Ora sventola a Gibuti una seconda bandiera tricolore: quella italiana. In seguito a un accordo stipulato nel luglio 2012 dal ministero della difesa (diretto allora dall’ammiraglio Di Paola), l’Italia è stata autorizzata a installare a Gibuti una base militare.

Il suo costo non è chiaro: la legge n. 221/2012, che stabilisce «Ulteriori misure per la crescita del paese», autorizza per la base un esborso di denaro pubblico (sottratto alle spese sociali) per 3,7 milioni di euro nel 2012 e 2,6 milioni annui fino al 2020, addebitandoli sul bilancio del ministero dell’economia e delle finanze, ai quali si aggiunge la «cessione a titolo gratuito» di armamenti alle forze gibutine.
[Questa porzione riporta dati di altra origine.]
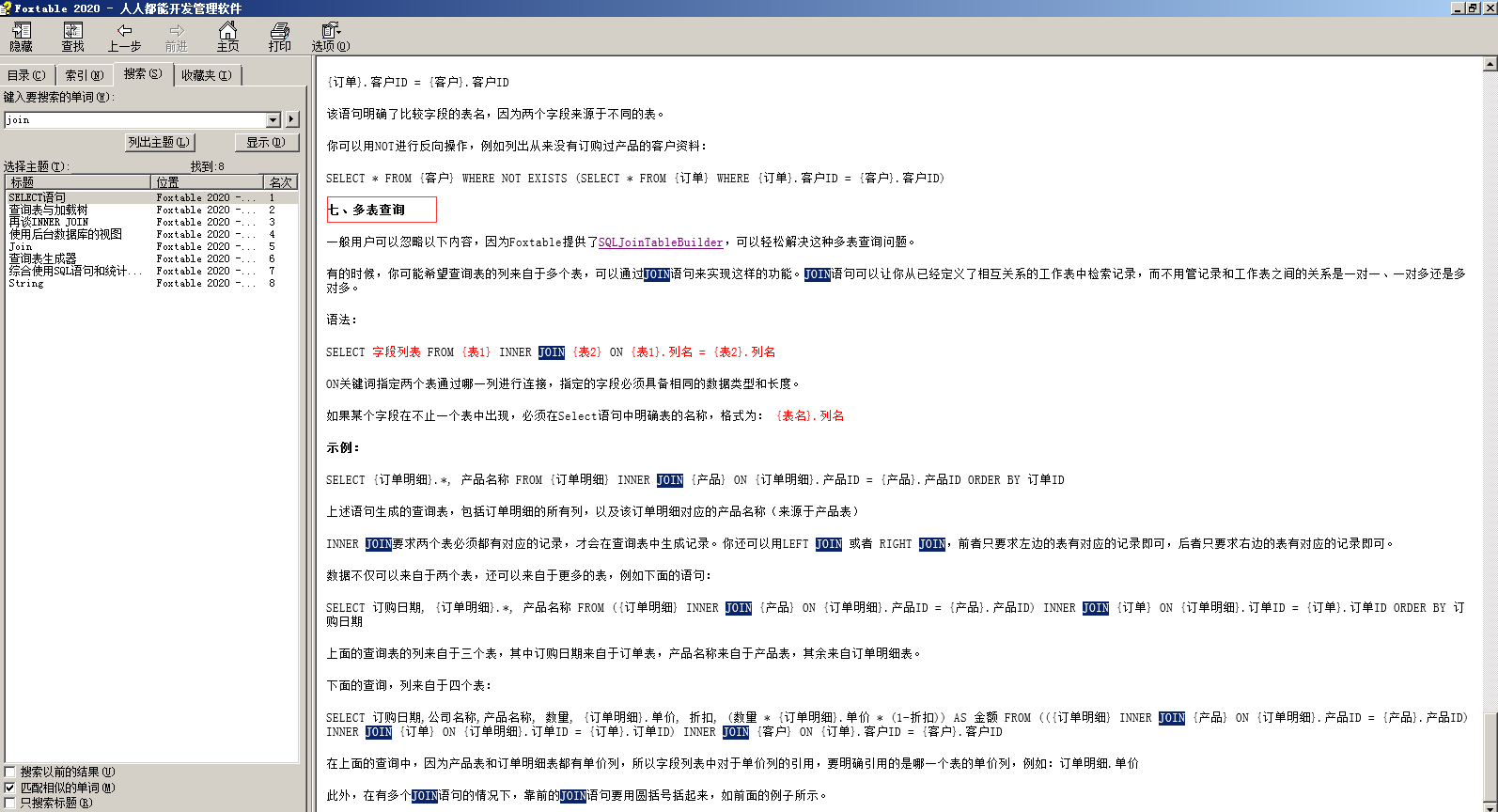Enable the 搜索以前的结果 checkbox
Tale previsione di spesa, che non comprende i costi operativi, è la punta dell’iceberg: solo come affitto dell’area di ciascuna base, Usa e Francia pagano 30 milioni di euro annui.
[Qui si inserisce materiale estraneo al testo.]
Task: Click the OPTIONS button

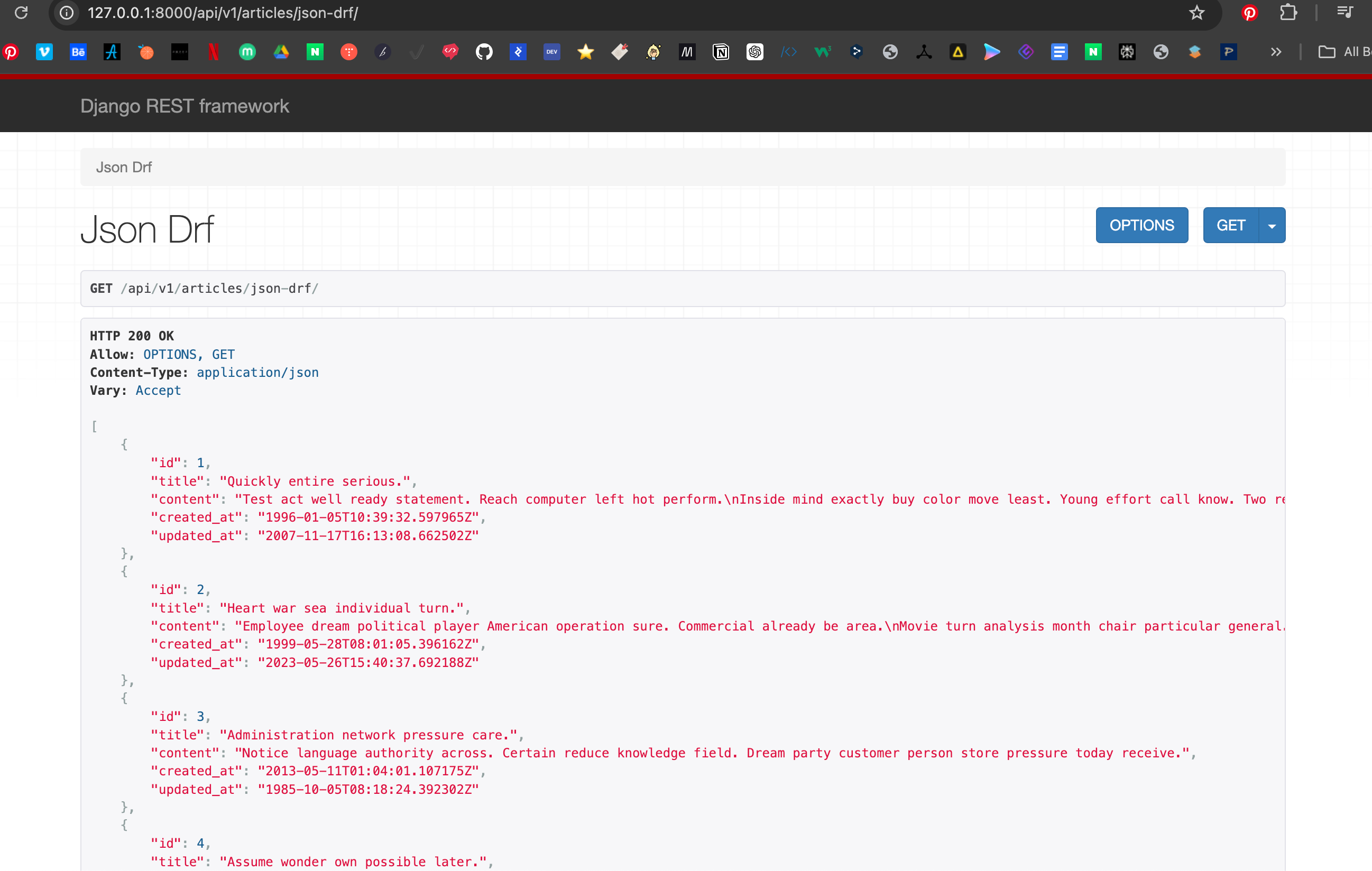Action: (x=1141, y=226)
L’Italia disloca forze militari a Gibuti (come hanno fatto Germania, Spagna e Giappone) ufficialmente per «il contrasto alla pirateria». In realtà le forze italiane sono inviate a Gibuti nel quadro della «guerra coperta», condotta in Africa e Medio Oriente dal Comando congiunto per le operazioni speciali Usa. L’area di operazioni della Task force statunitense, di stanza a Camp Lemonnier a fianco dell’aeroporto internazionale, si estende dalla Somalia al Sudan e alla Repubblica centrafricana, dal Kenya all’Uganda e al Congo. Copre anche lo Yemen e altri paesi mediorientali.

A Camp Lemonnier, che ora viene ampliato per accogliere altri 1.100 membri delle forze speciali, le operazioni vengono pianificate da uno staff di circa 300 specialisti. Ogni giorno decollano dalla base droni-spia, droni-killer e caccia F-15E Strike Eagle, diretti in particolare nella vicina Somalia e nello Yemen, a poche decine di chilometri al di là dello stretto. Partono di notte, con elicotteri e aerei speciali, i commandos che effettuano le incursioni. Operano in incognito, tanto che i loro nomi sono sconosciuti perfino ai militari Usa di stanza nella base. Sotto lo stesso comando operano i contractor, ossia i killer a contratto, tipo i cecchni e gli esperti di tecniche di assassinio. Stessi compiti hanno i legionari francesi.

A questa bella compagnia si uniscono i militari italiani (tra cui commandos di forze speciali), dotati anche loro di droni, teleguidati dalla base di Amendola in Puglia. Sono inviati dalla repubblica che nella sua Costituzione ripudia la guerra. Con il consenso bipartisan del parlamento, che ha favorito la mutazione genetica delle forze armate, la cui nuova missione è garantire gli «interessi esterni» in quello che lo Stato maggiore della difesa definisce «il Mediterraneo allargato». Nella nuova geografia coloniale esso si estende fino al Corno d’Africa, dove sbarcarono nel 1869 i primi colonialisti italiani.